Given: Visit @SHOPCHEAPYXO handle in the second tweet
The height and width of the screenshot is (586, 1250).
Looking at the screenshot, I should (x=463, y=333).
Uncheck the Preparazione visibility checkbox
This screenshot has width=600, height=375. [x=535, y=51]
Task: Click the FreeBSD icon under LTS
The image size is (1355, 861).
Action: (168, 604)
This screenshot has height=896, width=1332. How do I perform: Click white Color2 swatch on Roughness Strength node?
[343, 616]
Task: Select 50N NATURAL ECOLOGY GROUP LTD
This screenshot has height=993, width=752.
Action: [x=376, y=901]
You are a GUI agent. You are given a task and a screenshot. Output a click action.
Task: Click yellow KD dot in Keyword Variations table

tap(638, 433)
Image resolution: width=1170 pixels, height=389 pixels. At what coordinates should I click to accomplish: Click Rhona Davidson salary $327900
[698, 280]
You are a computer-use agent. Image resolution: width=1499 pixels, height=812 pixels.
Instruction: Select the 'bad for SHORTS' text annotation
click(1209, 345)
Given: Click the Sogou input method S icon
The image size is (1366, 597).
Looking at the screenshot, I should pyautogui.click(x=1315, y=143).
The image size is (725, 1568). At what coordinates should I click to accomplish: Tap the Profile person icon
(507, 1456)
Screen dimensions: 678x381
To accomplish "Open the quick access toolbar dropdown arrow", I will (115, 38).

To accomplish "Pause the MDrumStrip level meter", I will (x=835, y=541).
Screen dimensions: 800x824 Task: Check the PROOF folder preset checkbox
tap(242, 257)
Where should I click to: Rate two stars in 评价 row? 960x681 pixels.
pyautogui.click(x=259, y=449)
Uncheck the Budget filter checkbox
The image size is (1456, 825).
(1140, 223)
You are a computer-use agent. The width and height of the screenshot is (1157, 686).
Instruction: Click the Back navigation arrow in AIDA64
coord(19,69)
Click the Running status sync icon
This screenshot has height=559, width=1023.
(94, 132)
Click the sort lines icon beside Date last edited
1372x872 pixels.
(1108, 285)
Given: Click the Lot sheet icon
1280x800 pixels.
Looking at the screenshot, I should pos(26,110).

****************************************

To be done :: Write out all of the entries above word for word.

Finished task ::
Given: Visit @SHOPCHEAPYXO handle in the second tweet
The height and width of the screenshot is (586, 1250).
Looking at the screenshot, I should (x=463, y=333).
Uncheck the Preparazione visibility checkbox
This screenshot has width=600, height=375. [x=535, y=51]
Task: Click the FreeBSD icon under LTS
The image size is (1355, 861).
Action: (168, 604)
This screenshot has height=896, width=1332. How do I perform: Click white Color2 swatch on Roughness Strength node?
[343, 616]
Task: Select 50N NATURAL ECOLOGY GROUP LTD
This screenshot has height=993, width=752.
Action: [x=376, y=901]
You are a GUI agent. You are given a task and a screenshot. Output a click action.
Task: Click yellow KD dot in Keyword Variations table

tap(638, 433)
Image resolution: width=1170 pixels, height=389 pixels. At what coordinates should I click to accomplish: Click Rhona Davidson salary $327900
[698, 280]
You are a computer-use agent. Image resolution: width=1499 pixels, height=812 pixels.
Instruction: Select the 'bad for SHORTS' text annotation
click(1209, 345)
Given: Click the Sogou input method S icon
The image size is (1366, 597).
Looking at the screenshot, I should pyautogui.click(x=1315, y=143).
The image size is (725, 1568). At what coordinates should I click to accomplish: Tap the Profile person icon
(507, 1456)
Screen dimensions: 678x381
To accomplish "Open the quick access toolbar dropdown arrow", I will (115, 38).

To accomplish "Pause the MDrumStrip level meter", I will (x=835, y=541).
Screen dimensions: 800x824 Task: Check the PROOF folder preset checkbox
tap(242, 257)
Where should I click to: Rate two stars in 评价 row? 960x681 pixels.
pyautogui.click(x=259, y=449)
Uncheck the Budget filter checkbox
The image size is (1456, 825).
(1140, 223)
You are a computer-use agent. The width and height of the screenshot is (1157, 686).
Instruction: Click the Back navigation arrow in AIDA64
coord(19,69)
Click the Running status sync icon
This screenshot has height=559, width=1023.
(94, 132)
Click the sort lines icon beside Date last edited
1372x872 pixels.
(1108, 285)
Given: Click the Lot sheet icon
1280x800 pixels.
Looking at the screenshot, I should pos(26,110).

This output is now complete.